Problem
Read the records that follow and state how many lines hold "header", adding nothing else.

Stored items:

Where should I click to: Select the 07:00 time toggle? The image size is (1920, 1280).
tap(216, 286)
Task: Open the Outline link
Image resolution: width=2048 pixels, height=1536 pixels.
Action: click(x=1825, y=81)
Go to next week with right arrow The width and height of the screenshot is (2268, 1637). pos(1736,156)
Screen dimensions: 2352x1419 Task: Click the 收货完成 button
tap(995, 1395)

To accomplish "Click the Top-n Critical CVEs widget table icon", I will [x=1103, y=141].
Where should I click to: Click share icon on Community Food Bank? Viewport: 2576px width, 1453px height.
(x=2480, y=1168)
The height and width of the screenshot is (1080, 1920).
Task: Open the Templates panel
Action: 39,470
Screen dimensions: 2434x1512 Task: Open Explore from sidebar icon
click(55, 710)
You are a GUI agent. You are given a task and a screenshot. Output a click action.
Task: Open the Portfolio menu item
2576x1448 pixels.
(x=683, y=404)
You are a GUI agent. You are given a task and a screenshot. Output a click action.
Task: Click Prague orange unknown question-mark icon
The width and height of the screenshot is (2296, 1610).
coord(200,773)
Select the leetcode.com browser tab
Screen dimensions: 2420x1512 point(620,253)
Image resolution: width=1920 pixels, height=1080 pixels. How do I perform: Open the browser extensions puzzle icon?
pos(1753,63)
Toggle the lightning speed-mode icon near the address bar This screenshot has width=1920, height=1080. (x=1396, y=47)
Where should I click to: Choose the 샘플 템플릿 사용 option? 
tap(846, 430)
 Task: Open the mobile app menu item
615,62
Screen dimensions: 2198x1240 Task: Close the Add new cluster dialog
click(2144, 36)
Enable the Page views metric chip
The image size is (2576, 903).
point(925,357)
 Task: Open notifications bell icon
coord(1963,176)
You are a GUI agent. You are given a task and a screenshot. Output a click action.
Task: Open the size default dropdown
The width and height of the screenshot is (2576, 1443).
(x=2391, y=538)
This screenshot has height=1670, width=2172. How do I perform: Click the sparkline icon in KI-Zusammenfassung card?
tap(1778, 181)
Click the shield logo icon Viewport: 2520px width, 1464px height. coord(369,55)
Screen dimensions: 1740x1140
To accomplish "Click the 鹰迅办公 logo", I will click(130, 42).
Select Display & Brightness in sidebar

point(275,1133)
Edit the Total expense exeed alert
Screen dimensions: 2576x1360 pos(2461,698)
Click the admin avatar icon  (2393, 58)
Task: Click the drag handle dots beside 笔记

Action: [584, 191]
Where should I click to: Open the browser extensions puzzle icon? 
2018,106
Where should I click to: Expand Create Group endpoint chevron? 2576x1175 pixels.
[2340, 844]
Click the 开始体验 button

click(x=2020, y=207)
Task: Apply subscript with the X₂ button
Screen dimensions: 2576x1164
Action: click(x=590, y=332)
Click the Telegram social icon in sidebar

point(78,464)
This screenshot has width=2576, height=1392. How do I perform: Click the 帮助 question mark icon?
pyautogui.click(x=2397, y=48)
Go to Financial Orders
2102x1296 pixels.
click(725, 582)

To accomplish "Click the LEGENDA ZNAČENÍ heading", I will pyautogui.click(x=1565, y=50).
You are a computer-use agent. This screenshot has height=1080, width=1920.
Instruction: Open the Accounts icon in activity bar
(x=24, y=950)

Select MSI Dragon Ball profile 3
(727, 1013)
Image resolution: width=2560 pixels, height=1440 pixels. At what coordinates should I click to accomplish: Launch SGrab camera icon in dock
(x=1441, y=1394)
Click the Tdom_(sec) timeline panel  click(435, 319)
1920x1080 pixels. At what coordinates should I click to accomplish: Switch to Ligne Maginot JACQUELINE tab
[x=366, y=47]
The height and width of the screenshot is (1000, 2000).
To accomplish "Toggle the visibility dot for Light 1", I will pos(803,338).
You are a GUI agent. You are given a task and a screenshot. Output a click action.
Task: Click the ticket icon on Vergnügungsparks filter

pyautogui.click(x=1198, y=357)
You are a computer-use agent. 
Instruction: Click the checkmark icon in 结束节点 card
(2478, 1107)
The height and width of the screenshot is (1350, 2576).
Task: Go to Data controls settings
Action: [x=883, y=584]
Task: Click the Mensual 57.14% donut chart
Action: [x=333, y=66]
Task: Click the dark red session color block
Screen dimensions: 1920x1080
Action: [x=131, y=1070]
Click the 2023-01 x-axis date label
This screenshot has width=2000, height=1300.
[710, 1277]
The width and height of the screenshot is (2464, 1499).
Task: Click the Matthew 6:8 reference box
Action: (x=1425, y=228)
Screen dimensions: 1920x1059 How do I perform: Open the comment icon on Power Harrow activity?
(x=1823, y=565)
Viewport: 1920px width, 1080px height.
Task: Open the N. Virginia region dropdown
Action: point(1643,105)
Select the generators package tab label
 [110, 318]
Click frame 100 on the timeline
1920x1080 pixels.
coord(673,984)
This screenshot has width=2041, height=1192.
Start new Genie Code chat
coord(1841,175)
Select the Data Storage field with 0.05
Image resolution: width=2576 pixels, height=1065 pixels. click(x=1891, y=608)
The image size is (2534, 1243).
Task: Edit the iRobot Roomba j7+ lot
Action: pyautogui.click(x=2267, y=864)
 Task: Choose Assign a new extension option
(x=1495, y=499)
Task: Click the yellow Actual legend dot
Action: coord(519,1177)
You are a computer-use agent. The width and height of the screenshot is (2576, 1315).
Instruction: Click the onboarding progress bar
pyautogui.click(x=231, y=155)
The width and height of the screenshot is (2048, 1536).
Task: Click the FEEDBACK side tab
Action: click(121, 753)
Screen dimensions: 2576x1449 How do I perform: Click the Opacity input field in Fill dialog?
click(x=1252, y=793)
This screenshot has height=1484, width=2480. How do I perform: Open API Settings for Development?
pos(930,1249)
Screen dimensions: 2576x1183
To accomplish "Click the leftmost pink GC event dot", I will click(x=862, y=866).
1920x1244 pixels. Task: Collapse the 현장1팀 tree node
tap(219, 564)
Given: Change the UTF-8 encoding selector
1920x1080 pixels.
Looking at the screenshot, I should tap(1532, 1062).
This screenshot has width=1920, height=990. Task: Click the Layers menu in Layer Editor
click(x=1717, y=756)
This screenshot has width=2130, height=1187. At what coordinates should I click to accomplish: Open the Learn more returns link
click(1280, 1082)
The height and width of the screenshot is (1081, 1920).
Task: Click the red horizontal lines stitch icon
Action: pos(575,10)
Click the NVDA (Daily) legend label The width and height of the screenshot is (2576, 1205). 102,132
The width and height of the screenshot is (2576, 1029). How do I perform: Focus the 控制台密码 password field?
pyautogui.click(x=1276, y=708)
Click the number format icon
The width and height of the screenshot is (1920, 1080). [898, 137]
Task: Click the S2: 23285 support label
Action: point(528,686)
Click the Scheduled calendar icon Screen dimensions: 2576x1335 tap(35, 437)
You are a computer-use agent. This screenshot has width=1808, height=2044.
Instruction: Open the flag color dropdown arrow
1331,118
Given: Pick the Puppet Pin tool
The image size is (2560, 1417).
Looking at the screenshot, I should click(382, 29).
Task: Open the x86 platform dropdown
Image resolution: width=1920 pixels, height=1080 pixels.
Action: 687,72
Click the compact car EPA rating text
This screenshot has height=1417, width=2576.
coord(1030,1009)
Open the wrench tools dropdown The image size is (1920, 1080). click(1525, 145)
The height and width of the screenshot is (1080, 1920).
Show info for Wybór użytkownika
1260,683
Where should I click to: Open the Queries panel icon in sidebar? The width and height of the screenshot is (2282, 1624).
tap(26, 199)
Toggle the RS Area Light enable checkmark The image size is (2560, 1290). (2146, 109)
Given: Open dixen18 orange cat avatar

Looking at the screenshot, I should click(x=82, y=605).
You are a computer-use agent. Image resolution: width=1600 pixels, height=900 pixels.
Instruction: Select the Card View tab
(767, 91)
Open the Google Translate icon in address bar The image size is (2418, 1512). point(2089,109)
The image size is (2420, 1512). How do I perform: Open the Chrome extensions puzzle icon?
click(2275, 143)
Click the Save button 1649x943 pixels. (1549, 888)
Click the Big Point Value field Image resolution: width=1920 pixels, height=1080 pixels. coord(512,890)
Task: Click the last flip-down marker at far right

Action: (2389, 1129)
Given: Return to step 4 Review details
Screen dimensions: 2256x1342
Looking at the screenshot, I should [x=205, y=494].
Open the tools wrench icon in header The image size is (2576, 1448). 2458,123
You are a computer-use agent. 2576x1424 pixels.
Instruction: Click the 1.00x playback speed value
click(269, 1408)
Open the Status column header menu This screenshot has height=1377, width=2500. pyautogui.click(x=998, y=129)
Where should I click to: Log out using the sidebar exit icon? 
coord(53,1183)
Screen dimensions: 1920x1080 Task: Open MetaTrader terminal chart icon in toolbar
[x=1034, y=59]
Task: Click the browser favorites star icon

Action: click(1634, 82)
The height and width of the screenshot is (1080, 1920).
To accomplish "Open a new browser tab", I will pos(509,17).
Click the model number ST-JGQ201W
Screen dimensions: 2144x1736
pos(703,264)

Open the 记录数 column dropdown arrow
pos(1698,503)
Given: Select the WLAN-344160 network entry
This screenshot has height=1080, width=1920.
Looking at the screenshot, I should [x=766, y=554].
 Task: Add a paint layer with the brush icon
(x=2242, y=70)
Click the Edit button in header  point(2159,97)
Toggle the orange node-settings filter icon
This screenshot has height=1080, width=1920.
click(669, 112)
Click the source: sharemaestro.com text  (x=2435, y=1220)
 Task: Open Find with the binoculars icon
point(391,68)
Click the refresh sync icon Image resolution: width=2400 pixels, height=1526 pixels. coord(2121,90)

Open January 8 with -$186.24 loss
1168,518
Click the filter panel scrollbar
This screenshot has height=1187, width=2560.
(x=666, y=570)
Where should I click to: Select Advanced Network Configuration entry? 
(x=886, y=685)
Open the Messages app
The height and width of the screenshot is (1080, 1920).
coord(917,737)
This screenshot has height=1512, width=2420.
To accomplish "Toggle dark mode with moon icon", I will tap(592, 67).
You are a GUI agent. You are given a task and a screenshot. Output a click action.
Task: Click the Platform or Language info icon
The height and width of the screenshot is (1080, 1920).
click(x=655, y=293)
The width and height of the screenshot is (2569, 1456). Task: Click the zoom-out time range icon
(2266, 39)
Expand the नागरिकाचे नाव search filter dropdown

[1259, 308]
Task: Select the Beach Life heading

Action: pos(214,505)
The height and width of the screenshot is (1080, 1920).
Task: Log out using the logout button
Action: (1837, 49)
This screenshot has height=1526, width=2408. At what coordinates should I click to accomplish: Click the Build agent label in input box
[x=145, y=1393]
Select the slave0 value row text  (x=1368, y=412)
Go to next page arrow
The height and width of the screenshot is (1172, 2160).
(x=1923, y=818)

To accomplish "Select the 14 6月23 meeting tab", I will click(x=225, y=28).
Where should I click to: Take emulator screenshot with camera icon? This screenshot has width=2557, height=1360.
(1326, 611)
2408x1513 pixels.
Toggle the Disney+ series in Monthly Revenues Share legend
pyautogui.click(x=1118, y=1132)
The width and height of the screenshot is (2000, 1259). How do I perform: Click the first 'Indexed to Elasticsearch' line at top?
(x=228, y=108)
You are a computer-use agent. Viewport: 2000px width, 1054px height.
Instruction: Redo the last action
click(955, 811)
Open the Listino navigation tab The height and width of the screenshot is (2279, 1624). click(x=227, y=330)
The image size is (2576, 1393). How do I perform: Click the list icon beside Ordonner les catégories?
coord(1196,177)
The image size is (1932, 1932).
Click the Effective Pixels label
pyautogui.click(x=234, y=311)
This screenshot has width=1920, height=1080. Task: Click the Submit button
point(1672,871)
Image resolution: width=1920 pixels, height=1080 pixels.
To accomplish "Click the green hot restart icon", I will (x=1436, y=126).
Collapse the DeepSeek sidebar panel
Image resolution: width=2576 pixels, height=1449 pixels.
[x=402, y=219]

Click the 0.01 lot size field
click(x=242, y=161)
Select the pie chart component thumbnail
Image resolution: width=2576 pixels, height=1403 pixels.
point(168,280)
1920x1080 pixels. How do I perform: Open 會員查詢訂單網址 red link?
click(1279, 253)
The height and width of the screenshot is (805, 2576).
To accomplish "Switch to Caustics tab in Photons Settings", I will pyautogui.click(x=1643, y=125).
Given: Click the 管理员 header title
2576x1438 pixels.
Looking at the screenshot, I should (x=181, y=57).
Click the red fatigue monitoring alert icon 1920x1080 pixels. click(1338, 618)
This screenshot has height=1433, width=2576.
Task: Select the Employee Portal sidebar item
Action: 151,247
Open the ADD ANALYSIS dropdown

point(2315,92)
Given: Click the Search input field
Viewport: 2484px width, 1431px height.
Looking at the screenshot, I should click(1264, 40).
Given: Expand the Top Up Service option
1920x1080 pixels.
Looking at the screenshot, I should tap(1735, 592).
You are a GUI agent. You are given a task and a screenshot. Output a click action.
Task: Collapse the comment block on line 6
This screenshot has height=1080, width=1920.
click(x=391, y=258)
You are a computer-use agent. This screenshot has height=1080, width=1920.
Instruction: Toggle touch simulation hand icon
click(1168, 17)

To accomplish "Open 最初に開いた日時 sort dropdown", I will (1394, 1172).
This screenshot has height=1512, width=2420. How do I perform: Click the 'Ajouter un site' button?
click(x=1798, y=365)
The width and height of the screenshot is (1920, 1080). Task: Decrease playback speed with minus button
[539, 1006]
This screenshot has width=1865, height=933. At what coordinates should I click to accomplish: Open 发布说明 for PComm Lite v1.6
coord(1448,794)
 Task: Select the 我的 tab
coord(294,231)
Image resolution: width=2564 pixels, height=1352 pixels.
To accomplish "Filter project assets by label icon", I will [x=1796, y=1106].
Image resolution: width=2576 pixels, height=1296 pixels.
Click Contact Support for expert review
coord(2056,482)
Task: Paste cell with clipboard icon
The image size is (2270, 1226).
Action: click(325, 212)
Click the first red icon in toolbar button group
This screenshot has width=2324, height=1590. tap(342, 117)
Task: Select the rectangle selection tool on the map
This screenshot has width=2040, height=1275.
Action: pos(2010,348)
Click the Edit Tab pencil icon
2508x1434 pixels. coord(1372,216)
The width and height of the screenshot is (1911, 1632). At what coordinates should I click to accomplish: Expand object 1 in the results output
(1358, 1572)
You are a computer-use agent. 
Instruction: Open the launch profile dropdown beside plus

Response to this task
4